Intervenant devant la Commission d’examen sur la fiscalité québécoise, aujourd’hui, la Confédération des syndicats nationaux (CSN) livrera un plaidoyer pour contribuer à réhabiliter la fiscalité et qu’elle soit vue pour ce qu’elle est : l’expression de la solidarité d’une société. « La fiscalité n’est surtout pas qu’une affaire d’argent, précise le président de la CSN, Jacques Létourneau. Elle permet à un État d’assurer des services et des programmes qui participent à distribuer la richesse, à établir une meilleure égalité des chances, à développer les régions, à créer des emplois. »
En ce sens, la CSN dénonce l’approche prise par le gouvernement de Philippe Couillard de réduire l’ensemble des missions de l’État québécois à des dépenses et la fiscalité à un fardeau. « Les libéraux restreignent la portée du régime fiscal et tracent le chemin pour arriver à leurs fins : une consultation plus que partielle sur leur vision de l’État avec à la clé, des mesures d’austérité.
« Au fond, la question qui devrait être posée ici est : quel Québec voulons-nous ? Il est désolant de constater l’absence de dialogue social et de débats ouverts, transparents et larges pour permettre à toutes les composantes de la société d’y répondre. La présente consultation et un site Web, ce n’est certes pas suffisant ! Le Parti libéral n’a pas été élu pour détruire le Québec et sa campagne électorale n’a jamais traité de ces sujets sous l’angle de l’austérité », poursuit Jacques Létourneau.
════════
_Consigne_
Réécrivez le passage de l'extrait sur la fiscalité québécoise qui va de « En ce sens, la » à « poursuit Jacques Létourneau. », en y remplaçant « dialogue social » par « concertation sociale ».

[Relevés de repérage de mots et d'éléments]
════════
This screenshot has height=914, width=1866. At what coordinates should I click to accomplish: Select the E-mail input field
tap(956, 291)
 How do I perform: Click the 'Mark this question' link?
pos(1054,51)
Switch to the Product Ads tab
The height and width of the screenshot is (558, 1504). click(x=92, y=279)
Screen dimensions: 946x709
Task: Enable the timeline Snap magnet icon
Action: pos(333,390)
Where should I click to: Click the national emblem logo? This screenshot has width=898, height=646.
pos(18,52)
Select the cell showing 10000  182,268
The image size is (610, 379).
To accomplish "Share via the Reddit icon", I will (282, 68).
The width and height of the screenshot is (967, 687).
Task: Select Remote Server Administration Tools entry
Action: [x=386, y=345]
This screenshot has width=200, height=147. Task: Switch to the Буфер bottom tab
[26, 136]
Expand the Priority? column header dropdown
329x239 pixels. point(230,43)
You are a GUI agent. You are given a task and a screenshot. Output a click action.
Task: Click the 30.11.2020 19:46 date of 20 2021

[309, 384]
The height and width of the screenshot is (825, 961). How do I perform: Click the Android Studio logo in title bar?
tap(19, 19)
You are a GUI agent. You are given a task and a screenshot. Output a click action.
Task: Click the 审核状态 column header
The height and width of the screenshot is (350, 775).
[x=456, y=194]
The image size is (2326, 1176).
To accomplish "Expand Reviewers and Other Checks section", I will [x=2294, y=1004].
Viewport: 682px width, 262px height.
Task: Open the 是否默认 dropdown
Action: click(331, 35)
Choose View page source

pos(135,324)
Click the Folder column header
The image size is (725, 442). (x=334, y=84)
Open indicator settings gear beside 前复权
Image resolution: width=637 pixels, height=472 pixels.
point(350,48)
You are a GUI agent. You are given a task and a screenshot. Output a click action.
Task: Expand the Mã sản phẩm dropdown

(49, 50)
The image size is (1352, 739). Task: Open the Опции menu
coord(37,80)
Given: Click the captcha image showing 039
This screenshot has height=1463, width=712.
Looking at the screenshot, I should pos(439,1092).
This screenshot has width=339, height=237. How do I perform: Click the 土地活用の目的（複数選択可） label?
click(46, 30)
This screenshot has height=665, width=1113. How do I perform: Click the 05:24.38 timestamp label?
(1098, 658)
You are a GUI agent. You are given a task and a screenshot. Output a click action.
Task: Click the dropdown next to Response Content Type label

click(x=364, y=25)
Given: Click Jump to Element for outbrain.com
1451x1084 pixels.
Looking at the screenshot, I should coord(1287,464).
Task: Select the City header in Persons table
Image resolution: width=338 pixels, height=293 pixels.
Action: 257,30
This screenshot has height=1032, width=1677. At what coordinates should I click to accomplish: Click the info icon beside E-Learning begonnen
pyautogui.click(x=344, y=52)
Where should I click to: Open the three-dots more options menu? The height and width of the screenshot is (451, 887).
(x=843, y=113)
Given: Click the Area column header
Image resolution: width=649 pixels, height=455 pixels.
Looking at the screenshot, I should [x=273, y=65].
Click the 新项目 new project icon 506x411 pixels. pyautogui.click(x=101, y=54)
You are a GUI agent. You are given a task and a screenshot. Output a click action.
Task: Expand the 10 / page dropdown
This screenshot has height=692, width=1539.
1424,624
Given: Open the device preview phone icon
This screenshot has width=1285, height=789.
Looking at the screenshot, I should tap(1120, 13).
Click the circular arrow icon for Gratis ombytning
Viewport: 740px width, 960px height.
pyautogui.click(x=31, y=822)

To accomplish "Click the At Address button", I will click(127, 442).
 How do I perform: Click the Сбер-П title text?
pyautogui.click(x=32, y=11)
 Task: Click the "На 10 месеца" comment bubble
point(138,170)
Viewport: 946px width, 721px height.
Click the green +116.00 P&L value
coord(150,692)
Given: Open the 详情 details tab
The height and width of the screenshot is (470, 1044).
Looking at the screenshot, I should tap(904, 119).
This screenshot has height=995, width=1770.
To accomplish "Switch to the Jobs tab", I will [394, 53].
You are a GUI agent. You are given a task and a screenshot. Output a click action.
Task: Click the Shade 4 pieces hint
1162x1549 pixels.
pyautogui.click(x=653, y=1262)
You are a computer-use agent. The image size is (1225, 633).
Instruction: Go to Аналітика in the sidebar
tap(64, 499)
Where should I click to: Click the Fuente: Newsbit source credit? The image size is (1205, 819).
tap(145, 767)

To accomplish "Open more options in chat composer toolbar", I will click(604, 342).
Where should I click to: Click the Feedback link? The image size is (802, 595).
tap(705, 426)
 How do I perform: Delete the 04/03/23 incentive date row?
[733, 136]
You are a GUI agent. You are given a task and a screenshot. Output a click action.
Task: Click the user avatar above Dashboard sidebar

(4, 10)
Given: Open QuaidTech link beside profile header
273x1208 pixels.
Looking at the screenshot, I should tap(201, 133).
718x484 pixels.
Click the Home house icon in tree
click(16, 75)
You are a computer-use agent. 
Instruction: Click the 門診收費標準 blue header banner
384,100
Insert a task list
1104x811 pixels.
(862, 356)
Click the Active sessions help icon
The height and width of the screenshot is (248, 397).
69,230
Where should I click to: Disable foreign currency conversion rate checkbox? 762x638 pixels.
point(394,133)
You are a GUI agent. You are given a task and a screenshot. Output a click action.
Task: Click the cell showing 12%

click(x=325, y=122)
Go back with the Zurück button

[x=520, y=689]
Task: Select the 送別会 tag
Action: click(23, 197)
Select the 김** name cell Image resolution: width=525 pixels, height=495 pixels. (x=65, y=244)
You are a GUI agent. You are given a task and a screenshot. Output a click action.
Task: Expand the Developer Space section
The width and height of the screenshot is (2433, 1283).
════════
_Corrigé de l'exercice_
En ce sens, la CSN dénonce l’approche prise par le gouvernement de Philippe Couillard de réduire l’ensemble des missions de l’État québécois à des dépenses et la fiscalité à un fardeau. « Les libéraux restreignent la portée du régime fiscal et tracent le chemin pour arriver à leurs fins : une consultation plus que partielle sur leur vision de l’État avec à la clé, des mesures d’austérité.
« Au fond, la question qui devrait être posée ici est : quel Québec voulons-nous ? Il est désolant de constater l’absence de concertation sociale et de débats ouverts, transparents et larges pour permettre à toutes les composantes de la société d’y répondre. La présente consultation et un site Web, ce n’est certes pas suffisant ! Le Parti libéral n’a pas été élu pour détruire le Québec et sa campagne électorale n’a jamais traité de ces sujets sous l’angle de l’austérité », poursuit Jacques Létourneau.